Inference on stateful models via gRPC is very similar to inference on stateless models (see gRPC API for reference). The difference is that requests to stateful models must containt additional inputs with information necessary for proper sequence handling.
sequence_id
and sequence_control_input
must be added to gRPC request inputs as TensorProtos.
-
For
sequence_id
model server expects one value in tensor proto uint64_val field. -
For
sequence_control_input
model server expects one value in tensor proto uint32_val field.
Both inputs must have TensorShape
set to [1] and appropriate DataType
:
DT_UINT64
forsequence_id
DT_UINT32
forsequence_control_input
Example: (using Python tensorflow and tensorflow-serving-api packages):
...
import grpc
from tensorflow_serving.apis import prediction_service_pb2_grpc
from tensorflow import make_tensor_proto, make_ndarray, expand_dims
from tensorflow_serving.apis import predict_pb2
...
SEQUENCE_START = 1
SEQUENCE_END = 2
sequence_id = 10
channel = grpc.insecure_channel("localhost:9000")
stub = prediction_service_pb2_grpc.PredictionServiceStub(channel)
request = predict_pb2.PredictRequest()
request.model_spec.name = "stateful_model"
"""
Add inputs with data to infer
"""
################ Add stateful specific inputs #################
################ Starting sequence with custom ID #################
request.inputs['sequence_control_input'].CopyFrom(
make_tensor_proto([SEQUENCE_START], dtype="uint32"))
request.inputs['sequence_id'].CopyFrom(
make_tensor_proto([sequence_id], dtype="uint64"))
################ Starting sequence without ID #################
request.inputs['sequence_control_input'].CopyFrom(
make_tensor_proto([SEQUENCE_START], dtype="uint32"))
################ Non control requests #################
request.inputs['sequence_id'].CopyFrom(
make_tensor_proto([sequence_id], dtype="uint64"))
################ Ending sequence #################
request.inputs['sequence_control_input'].CopyFrom(
make_tensor_proto([SEQUENCE_END], dtype="uint32"))
request.inputs['sequence_id'].CopyFrom(
make_tensor_proto([sequence_id], dtype="uint64"))
###################################################################
# Send request to OVMS and get response
response = stub.Predict(request, 10.0)
# response variable now contains model outputs (inference results) as well as sequence_id in response.outputs
# Fetch sequence id from the response
sequence_id = response.outputs['sequence_id'].uint64_val[0]
See grpc_stateful_client.py example client for reference.
Inference on stateful models via HTTP is very similar to inference on stateless models (see REST API for reference).
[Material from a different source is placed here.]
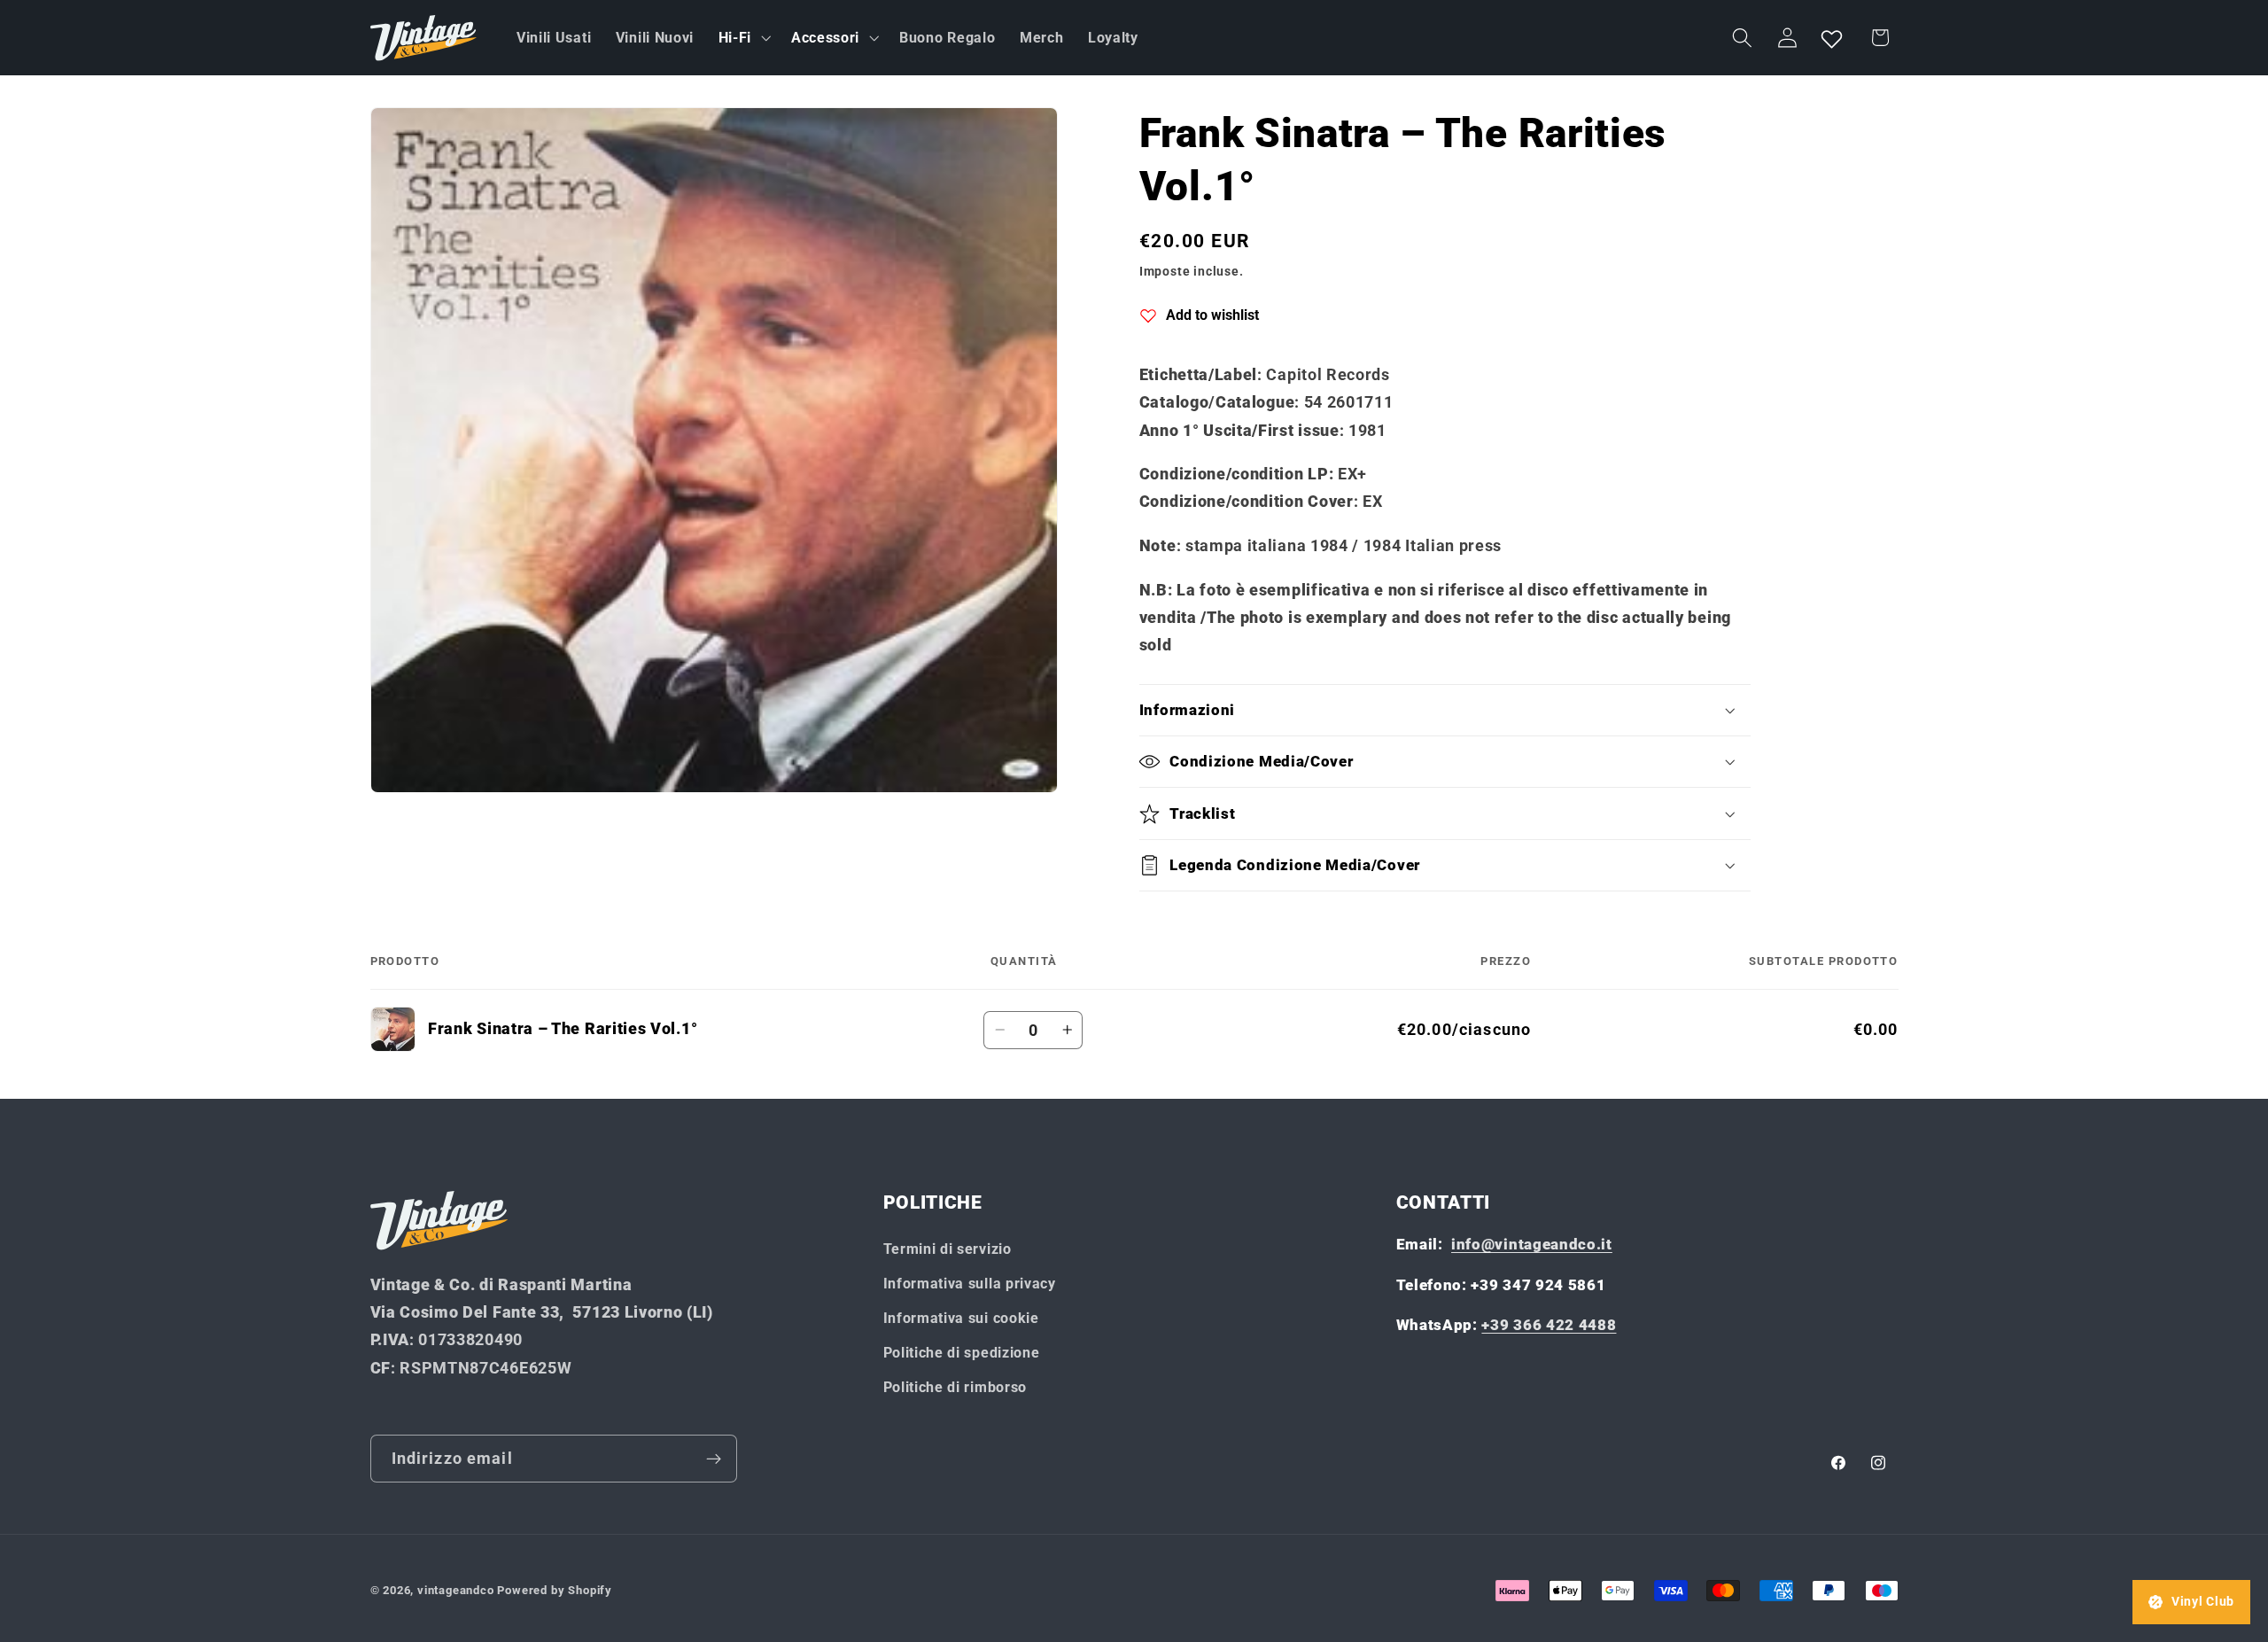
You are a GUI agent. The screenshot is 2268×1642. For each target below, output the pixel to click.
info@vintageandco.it (1531, 1245)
The difference is that requests to stateful models must containt additional inputs with information necessary for proper sequence handling.
sequence_id
and sequence_control_input
must be added to HTTP request by adding new key:value
pair in inputs
field of JSON body.
For both inputs value must be a single number in 1-dimensional array.
Example: (using Python requests package):
...
import json
import requests
...
SEQUENCE_START = 1
SEQUENCE_END = 2
sequence_id = 10
inputs = {}
"""
Add inputs with data to infer
"""
################ Add stateful specific inputs #################
################ Starting sequence with custom ID #################
inputs['sequence_control_input'] = [int(SEQUENCE_START)]
inputs['sequence_id'] = [int(sequence_id)]
################ Starting sequence without ID #################
inputs['sequence_control_input'] = [int(SEQUENCE_START)]
################ Non control requests #################
inputs['sequence_id'] = [int(sequence_id)]
################ Ending sequence #################
inputs['sequence_control_input'] = [int(SEQUENCE_END)]
inputs['sequence_id'] = [int(sequence_id)]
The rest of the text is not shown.